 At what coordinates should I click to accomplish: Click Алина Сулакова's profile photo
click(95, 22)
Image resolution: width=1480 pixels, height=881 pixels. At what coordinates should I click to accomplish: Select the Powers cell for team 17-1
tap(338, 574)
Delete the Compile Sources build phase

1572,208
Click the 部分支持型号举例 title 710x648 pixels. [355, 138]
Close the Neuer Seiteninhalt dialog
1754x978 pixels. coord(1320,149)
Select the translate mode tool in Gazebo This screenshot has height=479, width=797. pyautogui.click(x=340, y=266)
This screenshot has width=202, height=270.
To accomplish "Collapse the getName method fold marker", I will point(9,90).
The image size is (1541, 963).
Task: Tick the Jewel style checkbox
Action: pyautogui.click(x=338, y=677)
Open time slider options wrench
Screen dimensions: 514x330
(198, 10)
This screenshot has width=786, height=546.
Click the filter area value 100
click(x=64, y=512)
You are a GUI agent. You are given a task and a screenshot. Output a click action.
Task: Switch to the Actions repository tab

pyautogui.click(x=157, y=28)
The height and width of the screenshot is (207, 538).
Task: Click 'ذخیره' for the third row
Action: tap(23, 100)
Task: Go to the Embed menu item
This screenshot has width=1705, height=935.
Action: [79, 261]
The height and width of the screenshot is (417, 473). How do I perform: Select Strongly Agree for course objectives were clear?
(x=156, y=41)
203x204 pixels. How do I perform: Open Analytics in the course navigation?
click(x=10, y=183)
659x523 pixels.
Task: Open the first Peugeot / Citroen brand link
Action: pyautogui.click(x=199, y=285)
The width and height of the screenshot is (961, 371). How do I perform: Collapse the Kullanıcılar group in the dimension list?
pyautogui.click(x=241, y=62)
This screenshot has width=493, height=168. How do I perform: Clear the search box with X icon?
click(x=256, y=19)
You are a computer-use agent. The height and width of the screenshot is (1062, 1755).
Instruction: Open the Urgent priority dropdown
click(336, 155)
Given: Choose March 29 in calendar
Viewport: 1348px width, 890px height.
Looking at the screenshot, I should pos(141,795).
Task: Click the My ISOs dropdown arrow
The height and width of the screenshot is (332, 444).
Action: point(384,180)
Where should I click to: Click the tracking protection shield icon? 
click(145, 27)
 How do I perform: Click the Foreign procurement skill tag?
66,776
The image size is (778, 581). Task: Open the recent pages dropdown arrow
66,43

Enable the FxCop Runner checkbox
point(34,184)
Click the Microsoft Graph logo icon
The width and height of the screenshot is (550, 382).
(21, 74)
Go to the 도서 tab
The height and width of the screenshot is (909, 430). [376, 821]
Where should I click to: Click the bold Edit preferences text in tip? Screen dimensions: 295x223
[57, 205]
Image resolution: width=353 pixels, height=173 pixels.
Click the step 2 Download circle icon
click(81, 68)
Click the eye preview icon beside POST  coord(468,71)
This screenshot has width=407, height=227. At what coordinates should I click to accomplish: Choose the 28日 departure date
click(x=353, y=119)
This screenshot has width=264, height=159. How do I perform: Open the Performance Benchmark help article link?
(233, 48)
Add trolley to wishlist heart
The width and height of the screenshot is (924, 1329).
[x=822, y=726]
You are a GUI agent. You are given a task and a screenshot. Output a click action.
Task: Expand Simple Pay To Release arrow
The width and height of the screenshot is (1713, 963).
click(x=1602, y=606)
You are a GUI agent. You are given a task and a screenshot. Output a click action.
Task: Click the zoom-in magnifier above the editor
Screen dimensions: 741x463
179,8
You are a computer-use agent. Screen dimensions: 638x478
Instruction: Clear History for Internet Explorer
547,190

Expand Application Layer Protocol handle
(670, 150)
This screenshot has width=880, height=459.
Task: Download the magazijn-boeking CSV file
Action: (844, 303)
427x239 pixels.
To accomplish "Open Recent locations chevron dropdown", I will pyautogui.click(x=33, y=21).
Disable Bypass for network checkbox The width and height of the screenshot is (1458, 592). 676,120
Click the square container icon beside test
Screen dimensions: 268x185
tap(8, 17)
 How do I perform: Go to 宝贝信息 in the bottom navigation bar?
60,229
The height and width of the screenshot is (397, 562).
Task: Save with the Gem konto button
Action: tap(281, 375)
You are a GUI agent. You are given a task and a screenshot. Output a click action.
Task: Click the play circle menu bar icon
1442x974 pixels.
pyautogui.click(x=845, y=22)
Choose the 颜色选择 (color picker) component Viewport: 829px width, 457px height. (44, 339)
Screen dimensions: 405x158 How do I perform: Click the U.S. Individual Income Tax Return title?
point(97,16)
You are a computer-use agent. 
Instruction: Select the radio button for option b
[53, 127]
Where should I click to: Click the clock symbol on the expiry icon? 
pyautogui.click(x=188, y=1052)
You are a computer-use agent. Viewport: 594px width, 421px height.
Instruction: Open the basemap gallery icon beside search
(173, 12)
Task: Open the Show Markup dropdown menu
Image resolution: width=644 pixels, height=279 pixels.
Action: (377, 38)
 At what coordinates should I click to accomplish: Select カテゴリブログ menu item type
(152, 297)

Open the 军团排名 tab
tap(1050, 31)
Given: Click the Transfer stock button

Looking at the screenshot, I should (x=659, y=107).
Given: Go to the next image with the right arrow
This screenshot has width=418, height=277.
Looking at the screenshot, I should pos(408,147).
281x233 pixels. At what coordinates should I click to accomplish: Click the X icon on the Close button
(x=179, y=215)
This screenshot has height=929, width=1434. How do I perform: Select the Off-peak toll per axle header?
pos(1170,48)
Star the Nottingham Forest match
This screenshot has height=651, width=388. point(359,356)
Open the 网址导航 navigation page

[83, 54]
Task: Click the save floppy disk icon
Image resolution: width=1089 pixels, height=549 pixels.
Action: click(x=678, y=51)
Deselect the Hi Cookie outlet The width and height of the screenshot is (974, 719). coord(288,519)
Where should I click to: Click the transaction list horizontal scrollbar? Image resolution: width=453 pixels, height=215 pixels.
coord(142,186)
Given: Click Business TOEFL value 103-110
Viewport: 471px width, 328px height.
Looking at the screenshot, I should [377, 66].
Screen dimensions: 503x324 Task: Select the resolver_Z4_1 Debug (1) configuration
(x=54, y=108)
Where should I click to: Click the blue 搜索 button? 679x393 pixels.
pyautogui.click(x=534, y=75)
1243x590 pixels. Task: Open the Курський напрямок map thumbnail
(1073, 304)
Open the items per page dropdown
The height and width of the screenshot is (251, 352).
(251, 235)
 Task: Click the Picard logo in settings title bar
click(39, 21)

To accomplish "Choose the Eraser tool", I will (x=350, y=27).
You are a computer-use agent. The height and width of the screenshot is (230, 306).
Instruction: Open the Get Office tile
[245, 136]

.....

Required action >> All of the entries above need to be reproduced verbatim.

Exercise result >>
 At what coordinates should I click to accomplish: Click Алина Сулакова's profile photo
click(95, 22)
Image resolution: width=1480 pixels, height=881 pixels. At what coordinates should I click to accomplish: Select the Powers cell for team 17-1
tap(338, 574)
Delete the Compile Sources build phase

1572,208
Click the 部分支持型号举例 title 710x648 pixels. [355, 138]
Close the Neuer Seiteninhalt dialog
1754x978 pixels. coord(1320,149)
Select the translate mode tool in Gazebo This screenshot has height=479, width=797. pyautogui.click(x=340, y=266)
This screenshot has width=202, height=270.
To accomplish "Collapse the getName method fold marker", I will point(9,90).
The image size is (1541, 963).
Task: Tick the Jewel style checkbox
Action: pyautogui.click(x=338, y=677)
Open time slider options wrench
Screen dimensions: 514x330
(198, 10)
This screenshot has width=786, height=546.
Click the filter area value 100
click(x=64, y=512)
You are a GUI agent. You are given a task and a screenshot. Output a click action.
Task: Switch to the Actions repository tab

pyautogui.click(x=157, y=28)
The height and width of the screenshot is (207, 538).
Task: Click 'ذخیره' for the third row
Action: tap(23, 100)
Task: Go to the Embed menu item
This screenshot has width=1705, height=935.
Action: [79, 261]
The height and width of the screenshot is (417, 473). How do I perform: Select Strongly Agree for course objectives were clear?
(x=156, y=41)
203x204 pixels. How do I perform: Open Analytics in the course navigation?
click(x=10, y=183)
659x523 pixels.
Task: Open the first Peugeot / Citroen brand link
Action: pyautogui.click(x=199, y=285)
The width and height of the screenshot is (961, 371). How do I perform: Collapse the Kullanıcılar group in the dimension list?
pyautogui.click(x=241, y=62)
This screenshot has width=493, height=168. How do I perform: Clear the search box with X icon?
click(x=256, y=19)
You are a computer-use agent. The height and width of the screenshot is (1062, 1755).
Instruction: Open the Urgent priority dropdown
click(336, 155)
Given: Choose March 29 in calendar
Viewport: 1348px width, 890px height.
Looking at the screenshot, I should pos(141,795).
Task: Click the My ISOs dropdown arrow
The height and width of the screenshot is (332, 444).
Action: point(384,180)
Where should I click to: Click the tracking protection shield icon? 
click(145, 27)
 How do I perform: Click the Foreign procurement skill tag?
66,776
The image size is (778, 581). Task: Open the recent pages dropdown arrow
66,43

Enable the FxCop Runner checkbox
point(34,184)
Click the Microsoft Graph logo icon
The width and height of the screenshot is (550, 382).
(21, 74)
Go to the 도서 tab
The height and width of the screenshot is (909, 430). [376, 821]
Where should I click to: Click the bold Edit preferences text in tip? Screen dimensions: 295x223
[57, 205]
Image resolution: width=353 pixels, height=173 pixels.
Click the step 2 Download circle icon
click(81, 68)
Click the eye preview icon beside POST  coord(468,71)
This screenshot has width=407, height=227. At what coordinates should I click to accomplish: Choose the 28日 departure date
click(x=353, y=119)
This screenshot has width=264, height=159. How do I perform: Open the Performance Benchmark help article link?
(233, 48)
Add trolley to wishlist heart
The width and height of the screenshot is (924, 1329).
[x=822, y=726]
You are a GUI agent. You are given a task and a screenshot. Output a click action.
Task: Expand Simple Pay To Release arrow
The width and height of the screenshot is (1713, 963).
click(x=1602, y=606)
You are a GUI agent. You are given a task and a screenshot. Output a click action.
Task: Click the zoom-in magnifier above the editor
Screen dimensions: 741x463
179,8
You are a computer-use agent. Screen dimensions: 638x478
Instruction: Clear History for Internet Explorer
547,190

Expand Application Layer Protocol handle
(670, 150)
This screenshot has width=880, height=459.
Task: Download the magazijn-boeking CSV file
Action: (844, 303)
427x239 pixels.
To accomplish "Open Recent locations chevron dropdown", I will pyautogui.click(x=33, y=21).
Disable Bypass for network checkbox The width and height of the screenshot is (1458, 592). 676,120
Click the square container icon beside test
Screen dimensions: 268x185
tap(8, 17)
 How do I perform: Go to 宝贝信息 in the bottom navigation bar?
60,229
The height and width of the screenshot is (397, 562).
Task: Save with the Gem konto button
Action: tap(281, 375)
You are a GUI agent. You are given a task and a screenshot. Output a click action.
Task: Click the play circle menu bar icon
1442x974 pixels.
pyautogui.click(x=845, y=22)
Choose the 颜色选择 (color picker) component Viewport: 829px width, 457px height. (44, 339)
Screen dimensions: 405x158 How do I perform: Click the U.S. Individual Income Tax Return title?
point(97,16)
You are a computer-use agent. 
Instruction: Select the radio button for option b
[53, 127]
Where should I click to: Click the clock symbol on the expiry icon? 
pyautogui.click(x=188, y=1052)
You are a computer-use agent. Viewport: 594px width, 421px height.
Instruction: Open the basemap gallery icon beside search
(173, 12)
Task: Open the Show Markup dropdown menu
Image resolution: width=644 pixels, height=279 pixels.
Action: (377, 38)
 At what coordinates should I click to accomplish: Select カテゴリブログ menu item type
(152, 297)

Open the 军团排名 tab
tap(1050, 31)
Given: Click the Transfer stock button

Looking at the screenshot, I should (x=659, y=107).
Given: Go to the next image with the right arrow
This screenshot has width=418, height=277.
Looking at the screenshot, I should pos(408,147).
281x233 pixels. At what coordinates should I click to accomplish: Click the X icon on the Close button
(x=179, y=215)
This screenshot has height=929, width=1434. How do I perform: Select the Off-peak toll per axle header?
pos(1170,48)
Star the Nottingham Forest match
This screenshot has height=651, width=388. point(359,356)
Open the 网址导航 navigation page

[83, 54]
Task: Click the save floppy disk icon
Image resolution: width=1089 pixels, height=549 pixels.
Action: click(x=678, y=51)
Deselect the Hi Cookie outlet The width and height of the screenshot is (974, 719). coord(288,519)
Where should I click to: Click the transaction list horizontal scrollbar? Image resolution: width=453 pixels, height=215 pixels.
coord(142,186)
Given: Click Business TOEFL value 103-110
Viewport: 471px width, 328px height.
Looking at the screenshot, I should [377, 66].
Screen dimensions: 503x324 Task: Select the resolver_Z4_1 Debug (1) configuration
(x=54, y=108)
Where should I click to: Click the blue 搜索 button? 679x393 pixels.
pyautogui.click(x=534, y=75)
1243x590 pixels. Task: Open the Курський напрямок map thumbnail
(1073, 304)
Open the items per page dropdown
The height and width of the screenshot is (251, 352).
(251, 235)
 Task: Click the Picard logo in settings title bar
click(39, 21)

To accomplish "Choose the Eraser tool", I will (x=350, y=27).
You are a computer-use agent. The height and width of the screenshot is (230, 306).
Instruction: Open the Get Office tile
[245, 136]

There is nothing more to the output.